Not only do these examples encourage bidders to bid on your auctions, they enforce the practices that will help ensure that they’re happy once they’ve paid and have received their items, which will reduce the likelihood of negative feedback and having to deal with returns. See [Hack #39] for more ideas.
Finally, to avoid misunderstandings that can lead to non-paying bidders, take steps to make sure your payment and shipping terms are as clear as humanly possible. See [Hack #48] and [Hack #40] for ways to remove clutter and set apart important policies in your auction descriptions, respectively.
Probably the best approach to preventing deadbeats is to be a little sneaky about it. Instead of relying on bidders to effectively censor themselves (which they won’t), simply let them bid freely. After all, only the intentions of the high bidder count; all lower bids — even those placed by deadbeats in the making — only serve to raise the final auction price.
Check back and review the status of your running auctions every few days. If you see any eBay users with zero feedback or the little “new user” icon next to their user IDs, just send them a quick note to verify that they’re serious. If you don’t get a reply in a day or two, cancel their bids and let them know why.
Now, if any of your auctions has a high bidder with a negative feedback rating (less than zero) or a feedback profile with excessive negative comments, don’t feel bad about canceling their bids and blocking them from bidding on any of your auctions.
To cancel a bid, go to Site Map → Cancel Bids on My Item, and follow the prompts. All bids placed by the specified bidder will be canceled, and the auction price will be adjusted accordingly. (You can also cancel all bids on an auction in one step by going to Site Map → End my listing.)
Once a user’s bids have been canceled, you’ll have the opportunity to add that user’s ID to your Blocked Bidder List, available at Site Map → Blocked Bidder/Buyer List.
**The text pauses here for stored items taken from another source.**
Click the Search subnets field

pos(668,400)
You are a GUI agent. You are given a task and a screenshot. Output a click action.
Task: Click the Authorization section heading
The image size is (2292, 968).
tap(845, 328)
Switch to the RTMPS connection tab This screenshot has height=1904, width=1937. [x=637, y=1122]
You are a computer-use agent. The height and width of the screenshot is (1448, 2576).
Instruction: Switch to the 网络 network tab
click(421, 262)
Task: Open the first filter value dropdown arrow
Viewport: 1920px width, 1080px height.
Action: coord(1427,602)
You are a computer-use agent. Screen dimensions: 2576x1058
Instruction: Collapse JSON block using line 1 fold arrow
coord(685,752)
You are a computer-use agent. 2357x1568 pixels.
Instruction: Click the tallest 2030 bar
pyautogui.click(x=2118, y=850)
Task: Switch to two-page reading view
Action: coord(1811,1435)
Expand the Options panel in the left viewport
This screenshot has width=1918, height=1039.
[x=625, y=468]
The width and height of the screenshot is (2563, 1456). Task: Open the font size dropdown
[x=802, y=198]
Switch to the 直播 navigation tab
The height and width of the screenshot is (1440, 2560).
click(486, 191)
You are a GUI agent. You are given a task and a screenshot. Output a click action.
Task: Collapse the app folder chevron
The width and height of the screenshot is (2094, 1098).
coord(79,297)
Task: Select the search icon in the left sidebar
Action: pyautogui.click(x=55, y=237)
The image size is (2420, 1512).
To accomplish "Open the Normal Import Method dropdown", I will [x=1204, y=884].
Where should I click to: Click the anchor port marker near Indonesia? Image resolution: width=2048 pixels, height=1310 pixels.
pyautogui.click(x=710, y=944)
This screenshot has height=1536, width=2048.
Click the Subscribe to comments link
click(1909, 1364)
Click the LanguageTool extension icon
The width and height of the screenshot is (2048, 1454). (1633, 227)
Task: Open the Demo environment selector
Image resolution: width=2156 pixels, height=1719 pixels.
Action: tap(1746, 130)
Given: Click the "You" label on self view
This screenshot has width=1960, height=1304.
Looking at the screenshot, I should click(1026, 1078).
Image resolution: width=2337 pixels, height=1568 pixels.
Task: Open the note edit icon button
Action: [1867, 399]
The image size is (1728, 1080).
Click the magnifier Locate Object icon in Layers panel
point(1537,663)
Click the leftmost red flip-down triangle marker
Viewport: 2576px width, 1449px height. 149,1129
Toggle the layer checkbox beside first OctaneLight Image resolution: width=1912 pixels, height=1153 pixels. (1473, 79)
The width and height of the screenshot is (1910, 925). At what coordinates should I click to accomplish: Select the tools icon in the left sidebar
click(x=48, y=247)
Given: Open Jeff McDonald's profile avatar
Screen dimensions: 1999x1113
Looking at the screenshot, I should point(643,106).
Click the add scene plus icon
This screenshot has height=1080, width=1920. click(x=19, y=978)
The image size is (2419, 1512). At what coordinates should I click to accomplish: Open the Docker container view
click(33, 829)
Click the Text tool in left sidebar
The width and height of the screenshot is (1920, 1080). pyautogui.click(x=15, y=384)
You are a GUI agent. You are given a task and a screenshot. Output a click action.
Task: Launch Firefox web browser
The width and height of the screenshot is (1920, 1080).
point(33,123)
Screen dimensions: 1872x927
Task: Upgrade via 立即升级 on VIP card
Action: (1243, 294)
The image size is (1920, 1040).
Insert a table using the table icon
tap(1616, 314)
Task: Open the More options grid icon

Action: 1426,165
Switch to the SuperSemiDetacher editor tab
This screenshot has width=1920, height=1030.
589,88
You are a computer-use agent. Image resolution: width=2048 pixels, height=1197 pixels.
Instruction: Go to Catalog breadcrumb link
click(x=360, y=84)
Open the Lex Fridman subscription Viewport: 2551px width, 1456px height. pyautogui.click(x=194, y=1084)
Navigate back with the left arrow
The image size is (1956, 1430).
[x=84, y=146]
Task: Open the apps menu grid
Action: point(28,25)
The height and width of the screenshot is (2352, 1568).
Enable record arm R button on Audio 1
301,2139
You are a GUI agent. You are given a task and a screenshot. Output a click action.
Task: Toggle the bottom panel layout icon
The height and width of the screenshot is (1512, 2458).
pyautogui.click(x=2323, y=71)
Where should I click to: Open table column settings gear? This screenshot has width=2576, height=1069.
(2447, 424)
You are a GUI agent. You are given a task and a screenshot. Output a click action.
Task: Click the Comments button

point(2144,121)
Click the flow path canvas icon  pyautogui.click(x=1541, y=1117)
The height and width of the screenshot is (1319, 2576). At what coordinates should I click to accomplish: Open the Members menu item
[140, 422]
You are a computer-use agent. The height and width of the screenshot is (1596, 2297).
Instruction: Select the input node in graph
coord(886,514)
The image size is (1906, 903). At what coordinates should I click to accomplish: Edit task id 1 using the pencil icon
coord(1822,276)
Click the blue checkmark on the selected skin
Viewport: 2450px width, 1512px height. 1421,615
The list is simply a textbox with the user IDs of all the bidders you don’t want bidding on your auctions, separated by commas. Note that although blocking a user prevents the user from placing any future bids on your auctions, it has no effect on any open bids placed by that user on any running auctions, so you may want to check your running auctions when you’re done for any remaining bids that need to be canceled.
eBay doesn’t allow you to automatically block bidders based solely on their feedback rating, which is a good thing. After all, every eBay user has to start somewhere. Don’t assume every new user is going to be a deadbeat, but don’t expect new users to understand all the ramifications of bidding, either. If you get stuck with a deadbeat bidder, they’ll usually shape up with a little diplomacy and motivation; see [Hack #71] for more information.
Timing is important when canceling bids. Canceling a bid too early is usually pointless, since the user is likely to be outbid by someone else, and the cancellation would just lower the final price needlessly. Canceling too late is also not a good idea, since it would keep the final price artificially high close to the end of the auction, which might scare off bidders planning to snipe. A good window in which to cancel bids is typically about 20-30 hours before the end.
Regardless of the timing, there’s usually no benefit to canceling bids by a user who isn’t currently the high bidder, with two small exceptions. First, unless you block a bidder, he can bid again and become the high bidder. Second, if the high bidders retract their bids, then a once-trailing bidder can take the lead. Of course, bidders cannot retract their bids in the last 12 hours of an auction, so that particular threat is minimal.